Rep. Andy Ogles, R-Tenn., is spearheading a letter to the Nobel Committee on Tuesday alongside Rep. Marlin Stutzman, R-Ind. 

Their nomination hails Trump as a peacemaker on several fronts, the most recent being his summit with Russian President Vladimir Putin and subsequent meeting with European leaders, including Ukrainian President Volodymyr Zelenskyy.

‘We respectfully submit this nomination of President Donald J. Trump for the Nobel Peace Prize, in recognition of his concrete contributions to international fraternity, his leadership in reducing conflict and the risk of war, and his commitment to fostering dialogue as a path toward reconciliation,’ Ogles and Stutzman wrote. 

‘His decisive leadership in securing landmark diplomatic agreements, de-escalating global conflicts, and actively pursuing peaceful resolutions to some of the world’s most entrenched disputes has led and continues to lead to a more peaceful world.’

Trump met with Putin in Alaska on Friday, the first time the Russian Federation leader spoke face-to-face with a U.S. president since the pair previously sat down together during Trump’s first term. Both sides described the meeting in positive terms.

It was followed by an extraordinary gathering at the White House on Monday with Zelenskyy and other leaders, where Trump pledged Ukraine would have ‘a lot of help’ for security, while specifying that Europe would be Kyiv’s ‘first line of defense.’

Trump said on Truth Social later that he spoke with Putin at the conclusion of that meeting and ‘began arrangements for a meeting, at a location to be determined, between President Putin and President Zelenskyy.’

House Republicans’ nominating letter noted Trump’s move in ‘hosting a high-stakes summit with President Vladimir Putin in Alaska on August 15, 2025, focused on establishing a path towards a Ukraine ceasefire, prisoner exchanges, humanitarian corridors, and future security arrangements—a significant step in reopening direct, constructive dialogue.’

It also lauded him for ‘hosting a meeting with President Volodymyr Zelenskyy and numerous other European leaders on August 18, 2025, to discuss security guarantees for Ukraine and facilitating a discussion between Presidents Zelenskyy and Putin to bring about a just and lasting peace in the region.’

Russia invaded Ukraine in a bid to take over the ex-Soviet territory-turned-sovereign state in February 2022. 

Both countries have been locked in a bloody war that has taken thousands of lives, including heavy civilian casualties in Ukraine from Russia’s attacks on non-military targets.

Trump has argued multiple times that Moscow would not have invaded if he were president at the time.

Putin, along similar but not identical lines, said Friday that he believed there would have been no war if Trump was president at the time.

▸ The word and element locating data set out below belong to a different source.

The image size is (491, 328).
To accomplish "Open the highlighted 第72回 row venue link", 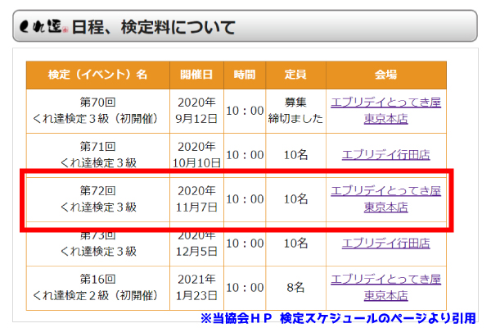I will click(385, 198).
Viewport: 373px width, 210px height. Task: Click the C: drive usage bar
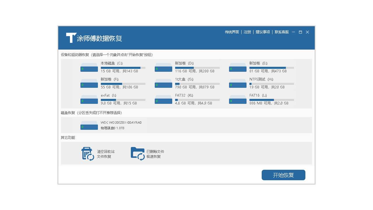(123, 68)
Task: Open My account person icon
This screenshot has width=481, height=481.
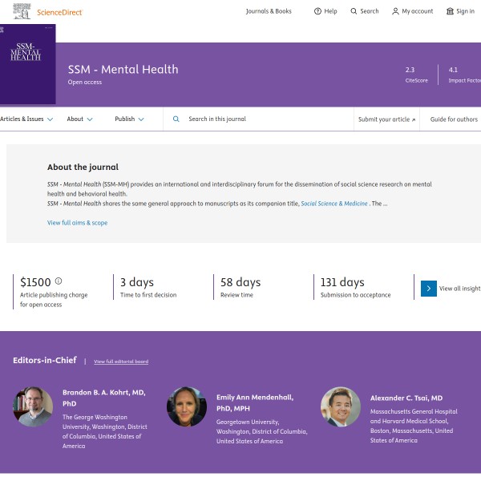Action: click(x=395, y=11)
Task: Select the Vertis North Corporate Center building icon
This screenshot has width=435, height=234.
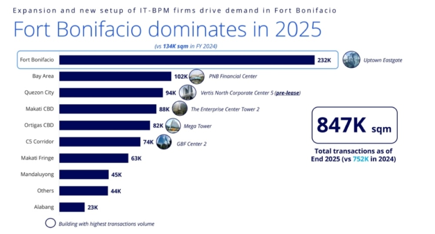Action: point(187,92)
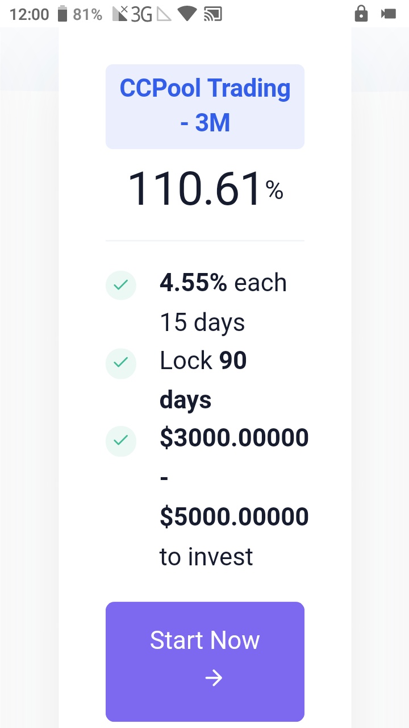Tap the no-SIM signal icon

[x=120, y=14]
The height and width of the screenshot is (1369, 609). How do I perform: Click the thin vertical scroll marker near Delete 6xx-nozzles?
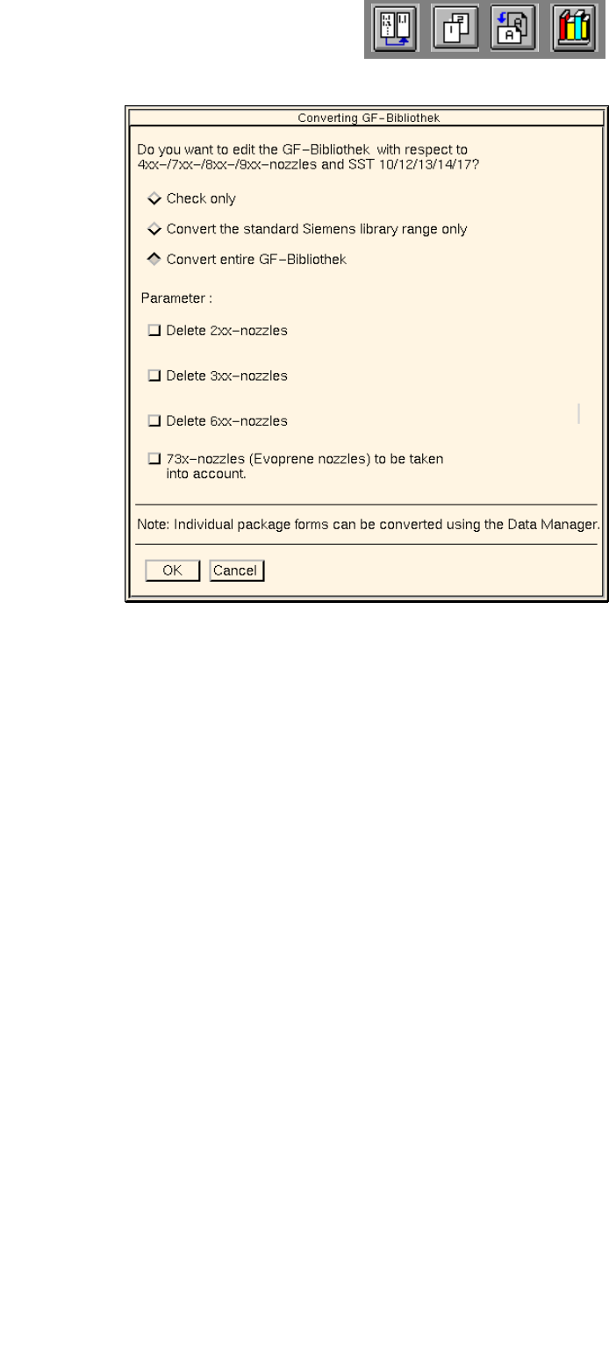pos(578,413)
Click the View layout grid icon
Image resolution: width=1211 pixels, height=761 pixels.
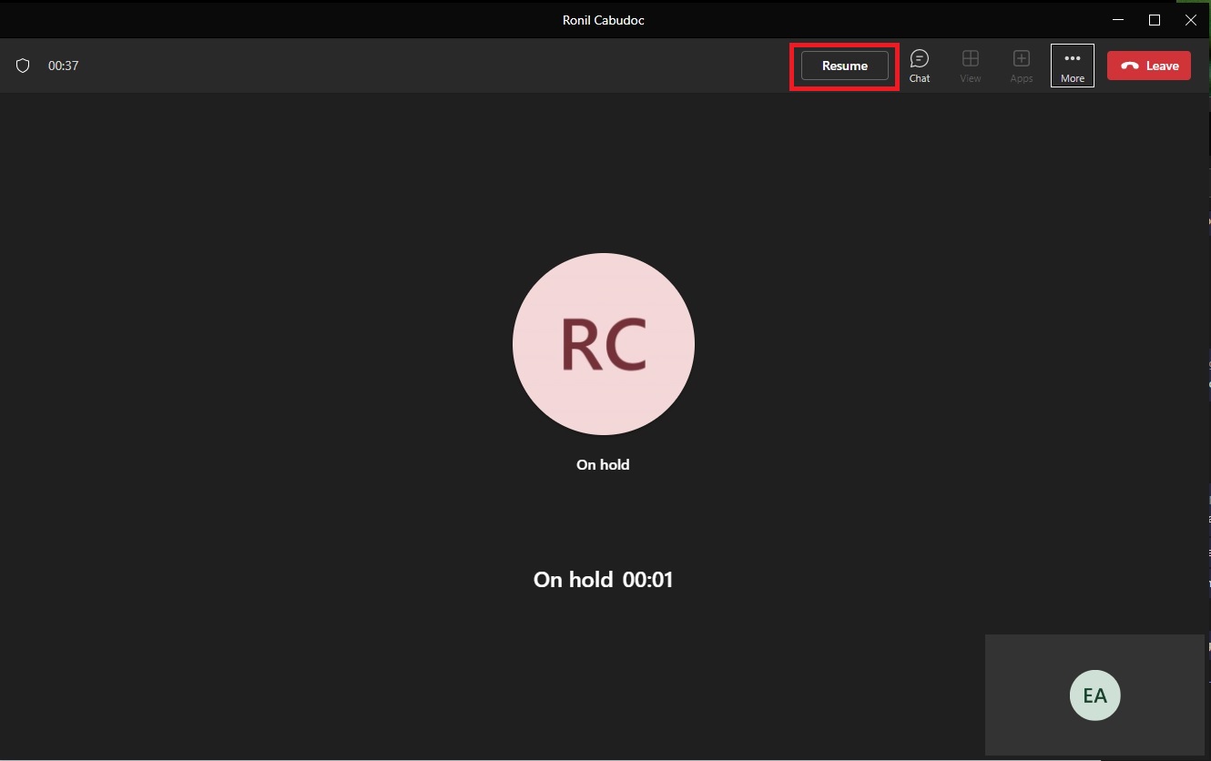coord(971,66)
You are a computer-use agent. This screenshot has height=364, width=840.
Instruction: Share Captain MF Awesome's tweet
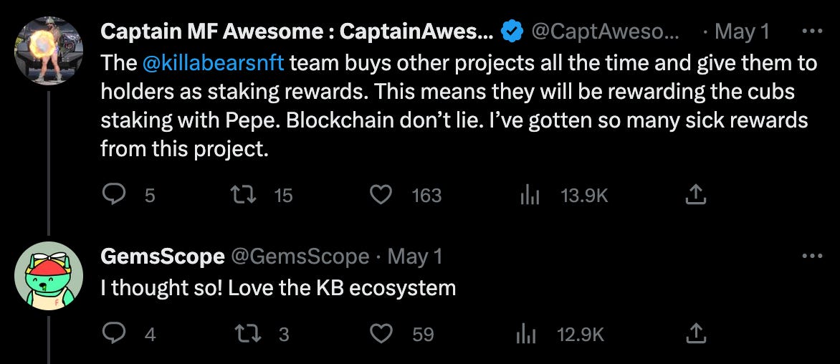pos(696,195)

In addition to dealing with his efforts to resolve the Eastern European conflict, Ogles and Stutzman’s letter also lauded Trump for brokering a historic peace agreement between Armenia and Azerbaijan, ‘engaging directly with regional leaders on the Gaza conflict,’ along with peace agreements struck during his first term, such as the Abraham Accords.

‘Because of President Trump’s leadership, more people are alive today, and there are fewer wars in the world than before,’ Ogles told Fox News Digital.

‘He is a champion of America First statesmanship, proving that strength and prudence—not globalism—are the keys to lasting U.S. foreign policy. No other world leader can claim to have halted wars and begun resolving centuries-old disputes.’

Stutzman, calling Trump ‘the president of peace,’ added, ‘There is no one on the planet more deserving of this year’s Nobel Prize and multiple world leaders have recognized that.’